Chapter V aims to put forward other measures to promote capacity building by the Member States to accompany the development of the EHDS. These include exchange of information on digital public services, funding, etc. In addition, this Chapter regulates the international access to non-personal data in the EHDS.
Chapter VI creates the ‘European Health Data Space Board’ (‘EHDS Board’) that will facilitate the cooperation between digital health authorities and health data access bodies, in particular the relation between primary and secondary use of electronic health data. Dedicated sub-groups such as on primary use of electronic health data and on secondary use of electronic health data may be formed to focus on specific issues or process. The Board will be tasked with promoting the collaboration between digital health authorities and health data access bodies. This Chapter also provides for the composition of the Board and how its functioning is organised.
In addition, this Chapter contains provisions related to the joint controllership groups for EU infrastructure which will be tasked with taking decisions related to the cross-border digital infrastructure necessary, both for primary and secondary use of electronic health data.
Chapter VII allows the Commission to adopt delegated acts on the EHDS. Following the adoption of the proposal, the Commission intends to create an expert group in line with decision C (2016) 3301, in order to advise and assist it in the preparation of delegated acts, as well as on issues related to implementation of the Regulation as regards:
–delivering sustainable economic and social benefits of European digital health systems and services and interoperable applications, with a view to achieving a high level of trust and security, enhancing continuity of care and ensuring access to safe and high-quality healthcare;
–enhancing the interoperability of electronic health data for healthcare, building on existing European, international or national standards and experience of other data spaces;
–harmonised implementation of the access and sharing of electronic health data for primary use, at national and EU level;
–interoperability of EHR systems and of other products transmitting data to electronic health records, including medical devices, AI systems and wellness applications.
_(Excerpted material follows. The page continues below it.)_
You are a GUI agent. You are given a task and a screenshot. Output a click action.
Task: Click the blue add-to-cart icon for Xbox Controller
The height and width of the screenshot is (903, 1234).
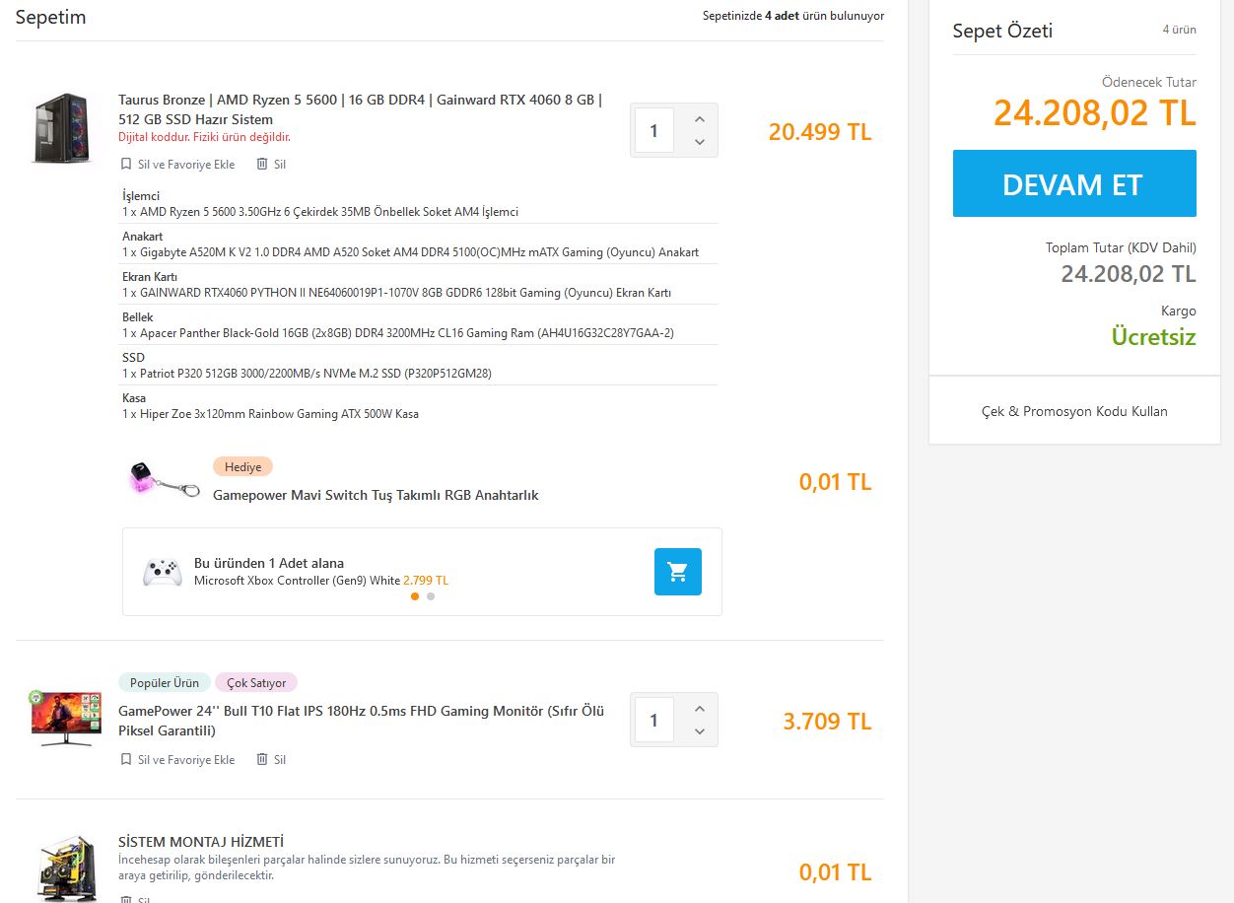[677, 572]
Where relevant, the expert group shall cooperate with the Medical Devices Coordination Group and European Artificial Intelligence Board;
–minimum categories of electronic health data for secondary use;
–harmonised implementation of the access to electronic health data for secondary use, at national and EU level;
–data altruism activities in health sector;
–harmonised fees policy for secondary use of electronic health data;
–penalties applied by health data access bodies;
–minimal requirements and technical specifications for HealthData@EU and for secure processing environments;
–requirements and technical specifications for the data quality and utility label;
–minimum datasets;
–technical requirements to support data altruism in the health sector;
–other elements related to primary and secondary use of electronic health data.
The expert group may cooperate with and consult the Medical Devices Coordination Group and the European Artificial Intelligence Board, where relevant.
Chapter VIII contains provisions on cooperation and penalties and sets down final provisions.